Where Christmas began…

This year at the Royal Armouries Museum in Leeds, Santa swaps his red suit for green and his grotto will transport you back to where Christmas celebrations began, in Victorian times.

Santa and friends at Royal Armouries Museum in Leeds

It seems hard to believe now but before the 19th century, Christmas was hardly celebrated and it didn’t become a public holiday until the end of the century. It is now the biggest annual celebration and we owe the Victorians for many of the festive traditions we still uphold today.

Starting with the man himself, Father Christmas was originally part of an old English midwinter festival, normally dressed in green – thought to symbolise a sign of the returning Spring. The stories of St. Nicholas (Sinter Klaas in Holland) came via Dutch settlers to America in the 17th century.

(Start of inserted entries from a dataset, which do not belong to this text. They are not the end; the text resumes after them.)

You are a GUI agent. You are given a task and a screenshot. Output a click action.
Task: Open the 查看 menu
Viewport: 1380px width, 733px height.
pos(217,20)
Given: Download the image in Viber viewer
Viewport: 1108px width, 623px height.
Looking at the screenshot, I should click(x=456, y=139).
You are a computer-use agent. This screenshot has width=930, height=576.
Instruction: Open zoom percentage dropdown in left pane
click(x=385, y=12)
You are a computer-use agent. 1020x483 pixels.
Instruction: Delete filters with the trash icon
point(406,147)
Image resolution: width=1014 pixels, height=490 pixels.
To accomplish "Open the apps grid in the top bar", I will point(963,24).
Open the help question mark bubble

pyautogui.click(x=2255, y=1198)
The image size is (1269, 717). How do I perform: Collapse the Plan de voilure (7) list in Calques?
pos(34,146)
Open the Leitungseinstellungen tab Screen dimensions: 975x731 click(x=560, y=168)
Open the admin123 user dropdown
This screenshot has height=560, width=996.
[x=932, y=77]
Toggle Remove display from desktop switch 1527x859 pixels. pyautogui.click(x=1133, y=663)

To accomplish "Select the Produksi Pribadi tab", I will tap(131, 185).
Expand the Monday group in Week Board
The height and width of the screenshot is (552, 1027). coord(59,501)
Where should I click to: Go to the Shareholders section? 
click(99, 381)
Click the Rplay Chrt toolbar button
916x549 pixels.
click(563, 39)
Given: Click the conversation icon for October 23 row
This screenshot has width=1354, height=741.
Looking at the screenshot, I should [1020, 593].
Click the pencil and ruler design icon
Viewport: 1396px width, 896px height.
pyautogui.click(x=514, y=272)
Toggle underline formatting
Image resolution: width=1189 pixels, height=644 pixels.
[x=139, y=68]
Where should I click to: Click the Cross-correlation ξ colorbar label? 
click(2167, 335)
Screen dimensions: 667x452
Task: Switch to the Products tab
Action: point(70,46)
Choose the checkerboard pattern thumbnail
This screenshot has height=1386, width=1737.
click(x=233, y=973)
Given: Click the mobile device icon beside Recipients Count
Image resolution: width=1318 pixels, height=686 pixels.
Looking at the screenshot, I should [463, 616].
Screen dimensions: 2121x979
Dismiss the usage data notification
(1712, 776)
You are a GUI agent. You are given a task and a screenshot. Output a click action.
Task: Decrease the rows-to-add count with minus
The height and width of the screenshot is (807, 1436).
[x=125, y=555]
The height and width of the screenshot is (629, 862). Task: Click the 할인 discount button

From the 1870s, Sinter Klass became known in Britain as Santa Claus and with him came his unique gift and toy distribution system – reindeer and sleigh. (Source: www.historic-uk.com)

We also owe the pleasure of that colourful paper crown, tiny toy and joke that comes within the Christmas cracker, to British confectioner, Tom Smith, who in 1848 travelled to Paris and discovered bonbons. From this, he came up with the idea of a simple package filled with sweets that snapped when pulled apart. The sweets were replaced by small gifts and paper hats in the late Victorian period, and remain in this form as an essential part of a modern Christmas.

The roast turkey has its beginnings in Victorian Britain. Previously other roasted meat such as beef and goose were the centrepiece of the Christmas feast. Wealthier sections of the community added the turkey to the menu in the 19th century. It was deemed the perfect size for a middle class family gathering, and so became the dominant dish by the beginning of the 20th century. (Source: www.bbc.co.uk/history)

Come and experience the beginnings of Christmas in traditional Victorian style at Royal Armouries, Leeds. Christmas activities run from 1-23 December and Santa will visit every Saturday and Sunday.

For more information, visit our website.

Collections Up Close December

Saxony armour

In 1591, as a Christmas present for her husband, the Elector Christian I of Saxony, the Electress Sophia commissioned twelve special armours to be made for him. Unfortunately, Christian I died in September 1591 before receiving these gifts. One of the armours, a half-armour made for foot combat at the barriers, is in the Royal Armouries collection. The helmet is currently on display in the Tournament Gallery in our Leeds Museum.The armour retains its original blued finish and is etched and gilt with decoration.